An earlier intervention would have helped me keep my foot

Case Study: John O'Reilly who suffers from type one diabetes
Case Study: John O'Reilly who suffers from type one diabetes

Having already undergone an amputation on part of his foot, John O'Reilly's fear that he may eventually lose his right leg stays with him all the time.

Just before turning 13, John was diagnosed with type one diabetes while growing up in Portarlington, Co Laois.

He is critical of the health system and the inaction of others which he claims threatens him from being able to keep his leg.

The 42-year-old was able to manage his condition until a prolonged issue with his big toe led to amputation four years ago.

He is adamant an earlier diagnosis of a pimple on his toe, that grew and became an open wound, would have saved his foot.

"My consultant told me it is a ticking time bomb," said John.

"Realistically, I am going to lose more of it but they cannot tell me if it will be in a year, 10 years or further down the line."

"Every three to six months I have tests done. The infection is always there so they need to make sure it has not progressed," he continued.

"If they don't catch it in time it could mean going the whole way up the leg."

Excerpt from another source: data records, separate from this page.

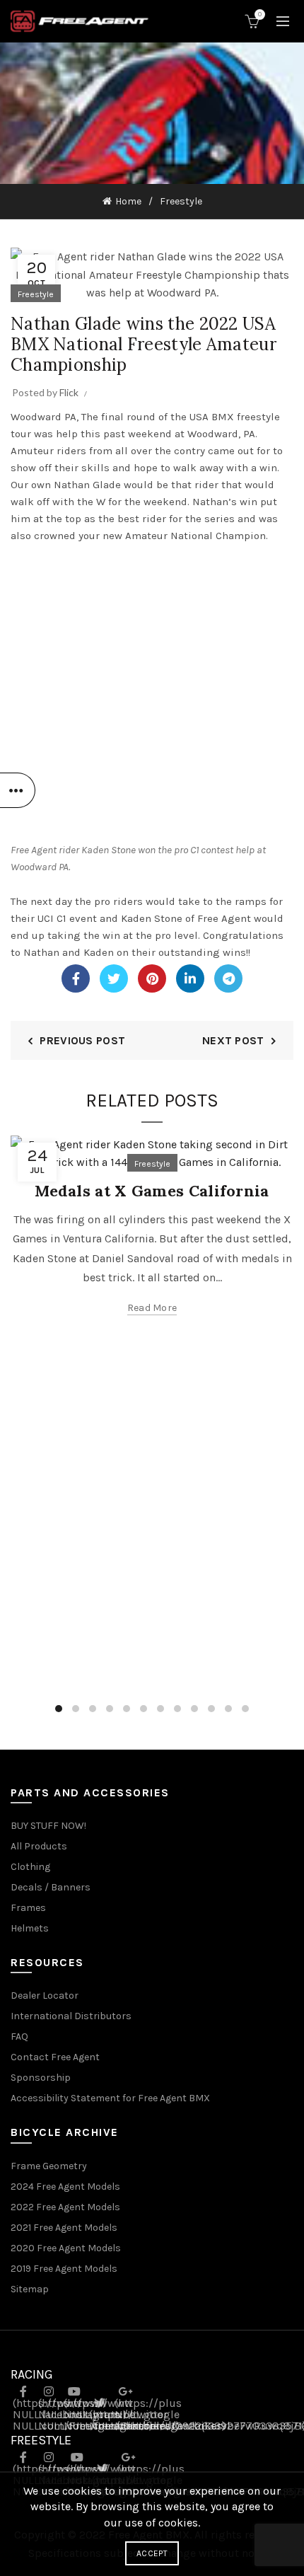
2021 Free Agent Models (64, 2228)
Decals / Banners (50, 1887)
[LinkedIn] (190, 978)
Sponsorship (41, 2078)
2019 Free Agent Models (64, 2269)
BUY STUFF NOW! (48, 1826)
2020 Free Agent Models (66, 2248)
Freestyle (181, 201)
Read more (152, 1308)
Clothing (30, 1867)
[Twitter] (114, 978)
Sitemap (30, 2289)
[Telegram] (228, 978)
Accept (152, 2553)
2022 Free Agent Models (65, 2207)
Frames (28, 1908)
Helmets (30, 1928)
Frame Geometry (49, 2166)
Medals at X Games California (152, 1191)
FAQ (19, 2037)
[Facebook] (76, 978)
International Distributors (71, 2016)
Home (128, 201)
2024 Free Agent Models (65, 2187)
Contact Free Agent (55, 2057)
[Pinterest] (152, 978)
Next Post (233, 1040)
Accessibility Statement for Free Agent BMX (110, 2098)
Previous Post (82, 1040)
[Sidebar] (17, 790)
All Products (39, 1846)
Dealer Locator (44, 1995)
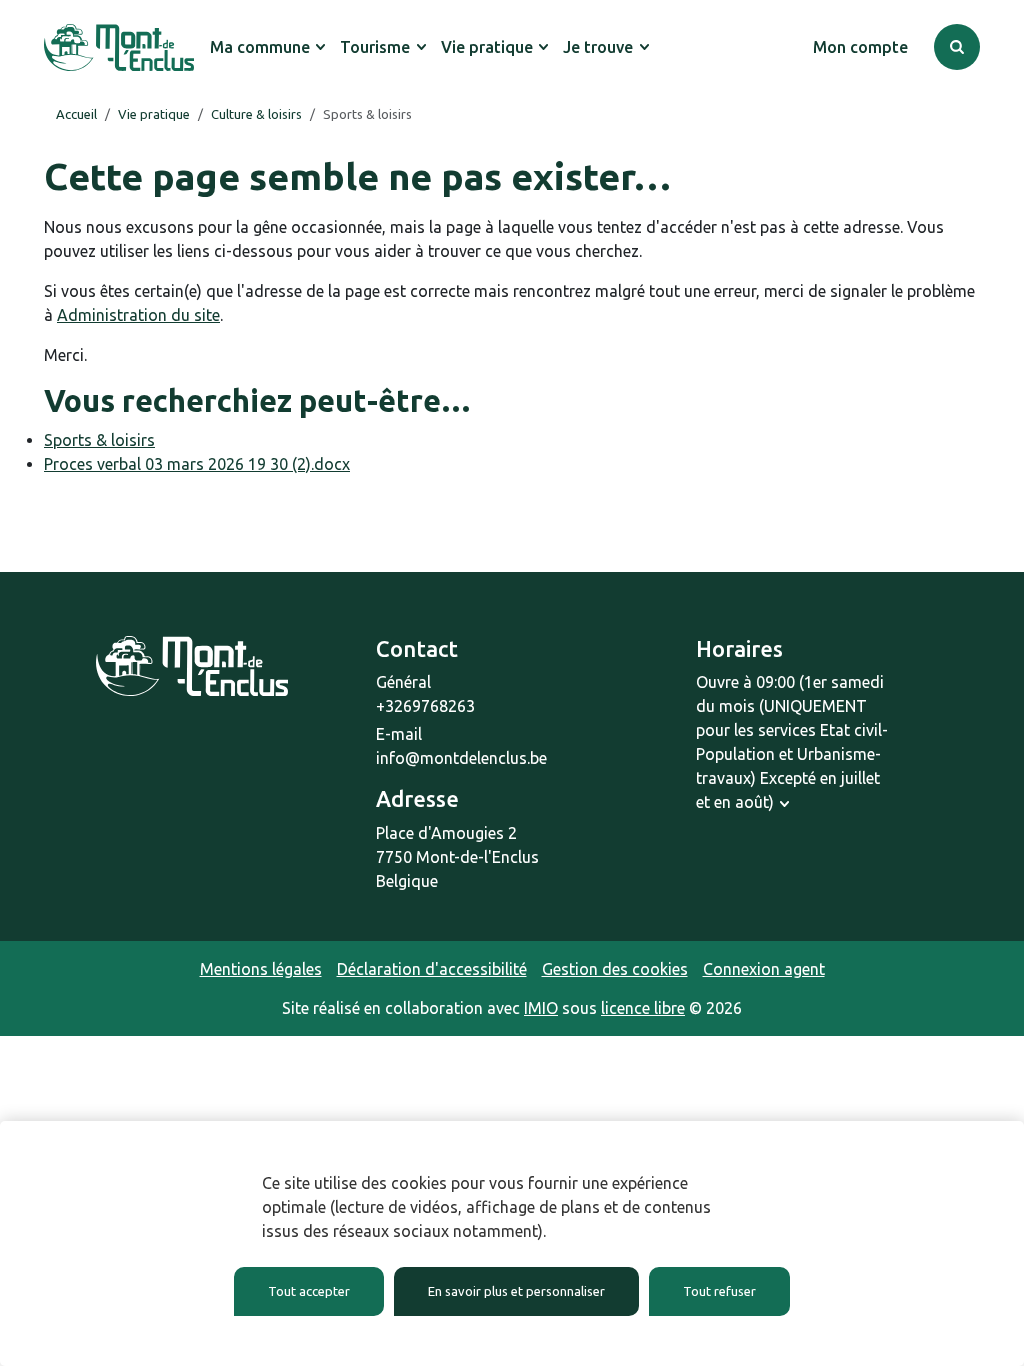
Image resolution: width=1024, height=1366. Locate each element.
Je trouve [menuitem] (598, 47)
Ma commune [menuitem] (260, 47)
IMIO (541, 1008)
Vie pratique (154, 114)
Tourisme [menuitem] (375, 47)
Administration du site (138, 315)
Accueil (76, 114)
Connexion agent (764, 969)
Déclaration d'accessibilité (432, 969)
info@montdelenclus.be (461, 758)
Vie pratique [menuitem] (487, 47)
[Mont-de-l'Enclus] (119, 47)
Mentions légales (261, 969)
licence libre (643, 1008)
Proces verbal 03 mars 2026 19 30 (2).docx (197, 464)
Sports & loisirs (99, 440)
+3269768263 (425, 706)
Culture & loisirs (256, 114)
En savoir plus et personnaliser (516, 1291)
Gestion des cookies (615, 969)
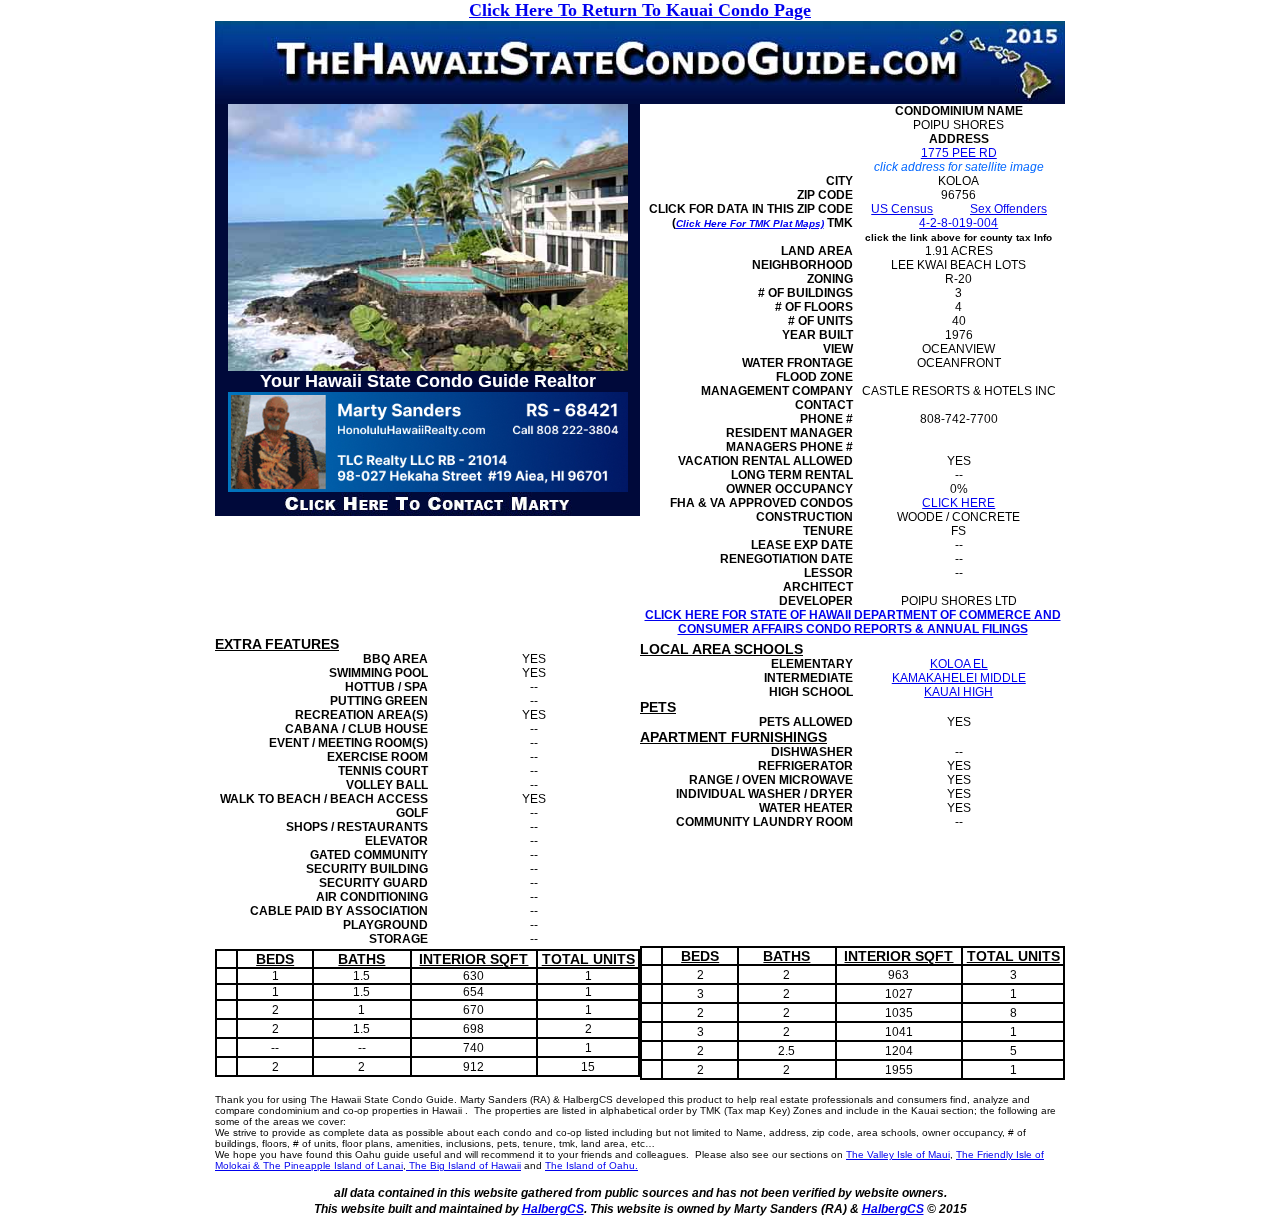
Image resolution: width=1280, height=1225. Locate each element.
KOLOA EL (959, 664)
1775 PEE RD (959, 153)
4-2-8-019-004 (958, 223)
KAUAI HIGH (958, 692)
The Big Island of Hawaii (463, 1165)
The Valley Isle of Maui (898, 1154)
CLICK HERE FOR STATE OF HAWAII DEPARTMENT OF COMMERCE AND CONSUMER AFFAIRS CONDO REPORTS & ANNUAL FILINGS (853, 622)
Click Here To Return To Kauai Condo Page (640, 10)
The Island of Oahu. (591, 1165)
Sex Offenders (1008, 209)
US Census (902, 209)
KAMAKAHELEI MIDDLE (959, 678)
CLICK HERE (958, 503)
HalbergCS (553, 1209)
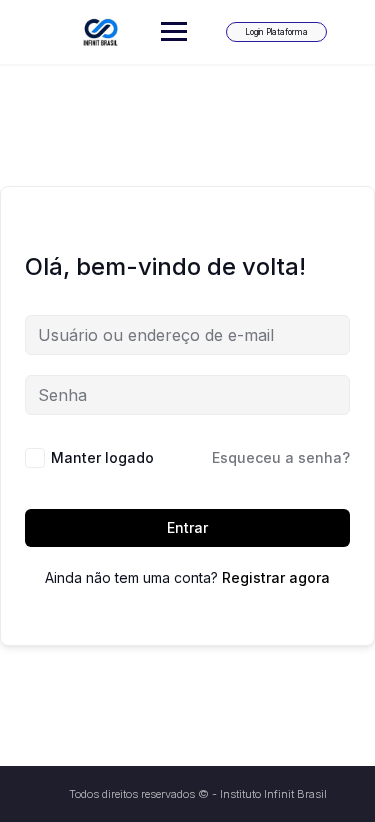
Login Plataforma (276, 32)
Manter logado (102, 457)
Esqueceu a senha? (281, 457)
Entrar (187, 527)
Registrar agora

Prior to the amputation, John had to walk around with a vacuum pump strapped to his leg as the pimple on his toe grew and he developed osteomyelitis, an infection that attacks bone marrow and brings on gangrene.

"It absolutely could have been prevented. Without a doubt," he added. "It all boils down to finance. In an ideal world it would not, but unfortunately with the health service in Ireland, that is the way it is."

John was forced to give up his job as a retail manager and now spends his time spreading awareness of type one diabetes by managing a website with a friend. He knows that he may never recover from the infection that has already claimed half of his foot.

"At times it would be upsetting, but I am a practical person and I just try to get on with my life," he added.

"You'd like to think that it could have been prevented if we had a better health system."

John believes the health service focuses on those with type two diabetics because it is preventable, while type one, which is hormonal, is not.